During a short speech Thursday afternoon to the Northern Kentucky Chamber of Commerce and the Cincinnati USA Regional Chamber, Senator Mitch McConnell was surprisingly wry, considering that outside Hotel Covington, hundreds of people gathered to protest his visit to the city.
“I’m often asked what it is like (to be Majority Leader of the U.S. Senate),” quipped McConnell, the Republican who is serving his sixth 6-year term in Washington, D.C. “I say it’s like being a groundskeeper at a cemetery. Everybody is under you, but nobody is listening.”
The line drew laughter and applause from the crowded hotel ballroom where guests spent $65 to lunch on fried chicken and to hear McConnell speak. His remarks were interrupted twice, and each time the police and security quickly swooped in to remove the protesters.

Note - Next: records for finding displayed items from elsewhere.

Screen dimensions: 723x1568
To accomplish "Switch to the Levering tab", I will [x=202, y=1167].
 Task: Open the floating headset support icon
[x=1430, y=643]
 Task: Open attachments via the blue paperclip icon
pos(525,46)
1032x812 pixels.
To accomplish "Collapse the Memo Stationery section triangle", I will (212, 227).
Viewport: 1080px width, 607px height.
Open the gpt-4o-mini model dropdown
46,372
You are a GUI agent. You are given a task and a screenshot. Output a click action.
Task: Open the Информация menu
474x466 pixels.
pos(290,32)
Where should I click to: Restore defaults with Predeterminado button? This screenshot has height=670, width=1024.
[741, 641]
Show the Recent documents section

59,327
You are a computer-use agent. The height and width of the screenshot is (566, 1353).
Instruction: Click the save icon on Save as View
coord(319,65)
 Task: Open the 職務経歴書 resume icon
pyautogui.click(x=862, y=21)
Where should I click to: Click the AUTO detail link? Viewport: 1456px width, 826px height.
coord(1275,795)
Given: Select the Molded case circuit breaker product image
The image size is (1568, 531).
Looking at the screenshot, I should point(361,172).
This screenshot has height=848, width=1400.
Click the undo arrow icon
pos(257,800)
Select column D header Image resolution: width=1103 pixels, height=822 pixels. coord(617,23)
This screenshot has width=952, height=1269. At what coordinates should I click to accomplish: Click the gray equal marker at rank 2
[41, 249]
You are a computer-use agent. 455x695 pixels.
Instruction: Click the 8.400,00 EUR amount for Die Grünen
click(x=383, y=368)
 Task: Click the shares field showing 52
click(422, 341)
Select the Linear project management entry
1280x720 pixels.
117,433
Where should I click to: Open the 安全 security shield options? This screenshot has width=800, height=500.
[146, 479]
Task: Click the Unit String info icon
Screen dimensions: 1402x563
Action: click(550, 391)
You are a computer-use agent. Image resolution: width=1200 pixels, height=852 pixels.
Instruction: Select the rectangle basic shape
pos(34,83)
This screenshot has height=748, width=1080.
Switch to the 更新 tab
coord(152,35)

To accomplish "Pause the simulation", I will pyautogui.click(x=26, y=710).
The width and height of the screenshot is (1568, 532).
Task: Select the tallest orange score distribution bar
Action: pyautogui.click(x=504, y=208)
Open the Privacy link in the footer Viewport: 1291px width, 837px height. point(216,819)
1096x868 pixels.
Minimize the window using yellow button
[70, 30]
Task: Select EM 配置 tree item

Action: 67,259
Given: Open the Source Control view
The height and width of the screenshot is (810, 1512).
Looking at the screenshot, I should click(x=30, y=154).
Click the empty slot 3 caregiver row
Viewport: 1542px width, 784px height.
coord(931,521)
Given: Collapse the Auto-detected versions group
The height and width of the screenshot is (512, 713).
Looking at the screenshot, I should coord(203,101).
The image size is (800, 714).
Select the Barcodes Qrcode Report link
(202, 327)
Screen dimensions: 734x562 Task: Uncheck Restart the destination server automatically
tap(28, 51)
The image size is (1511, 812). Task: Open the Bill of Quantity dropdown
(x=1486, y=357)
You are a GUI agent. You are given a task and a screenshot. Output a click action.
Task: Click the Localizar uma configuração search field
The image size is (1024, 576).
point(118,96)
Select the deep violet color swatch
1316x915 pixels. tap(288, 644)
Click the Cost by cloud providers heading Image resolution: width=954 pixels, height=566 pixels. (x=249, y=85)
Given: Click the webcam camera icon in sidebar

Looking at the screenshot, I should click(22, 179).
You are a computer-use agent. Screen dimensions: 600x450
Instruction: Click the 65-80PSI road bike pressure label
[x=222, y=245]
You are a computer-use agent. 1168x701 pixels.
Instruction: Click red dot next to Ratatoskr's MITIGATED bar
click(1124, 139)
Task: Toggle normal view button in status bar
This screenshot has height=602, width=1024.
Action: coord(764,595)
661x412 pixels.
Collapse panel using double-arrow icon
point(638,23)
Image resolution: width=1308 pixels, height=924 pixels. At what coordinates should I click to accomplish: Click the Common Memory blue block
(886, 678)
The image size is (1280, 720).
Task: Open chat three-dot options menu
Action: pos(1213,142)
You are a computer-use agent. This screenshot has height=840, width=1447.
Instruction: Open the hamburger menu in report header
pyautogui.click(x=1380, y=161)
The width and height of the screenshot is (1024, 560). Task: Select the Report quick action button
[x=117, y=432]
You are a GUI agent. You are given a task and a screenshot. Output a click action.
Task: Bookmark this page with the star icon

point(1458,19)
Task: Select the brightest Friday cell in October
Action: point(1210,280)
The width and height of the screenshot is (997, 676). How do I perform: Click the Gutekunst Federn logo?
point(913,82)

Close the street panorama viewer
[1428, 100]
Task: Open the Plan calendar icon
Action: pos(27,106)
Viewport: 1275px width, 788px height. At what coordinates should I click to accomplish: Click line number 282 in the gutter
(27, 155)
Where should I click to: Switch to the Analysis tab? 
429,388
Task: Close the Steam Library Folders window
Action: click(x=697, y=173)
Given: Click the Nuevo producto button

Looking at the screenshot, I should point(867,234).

Outside there was occasional laughter, too, or a satirical sign poking fun at McConnell or President Donald Trump. But mostly, through a series of speakers and even patriotic songs, the large crowd that shut down Seventh Street outside the hotel shouted their concerns about the threat to the Affordable Care Act, environmental protection regulations, and other issues that arose from the administration of President Barack Obama. The event was dubbed “People Before Profits”, and was organized by a variety of local groups, some partisan and some not.
If Obama’s presidency sparked a series of protests that evolved into the Tea Party, which disrupted national government and Republican politics arguably culminating in Trump’s election in November, we may be seeing the early signs of a liberal counterpart. McConnell was greeted by an equally enthusiastic bunch of protesters in Lawrenceburg on Wednesday. His fellow Congressional Republicans – and even some Democrats – are finding an angry constituency back home.
To McConnell, though, it’s mostly sour grapes.
“Protesting is as American as apple pie,” he said at the top of his remarks, before suggesting that the Seventh Street crowd was among those Americans not happy with the outcome of the November election. He also discounted the independent groups from Northern Kentucky and Cincinnati that organized Thursday’s protest, arguing that the Democratic Party was behind it. “They’re trying to figure out some way to launch a comeback and that’s fine. Everyone can have their fair say about public policy.”
The country, he said, was simply ready to move in a new direction after eight years of Obama, and chose Trump over Democratic nominee Hillary Clinton in a contest between unpopular candidates.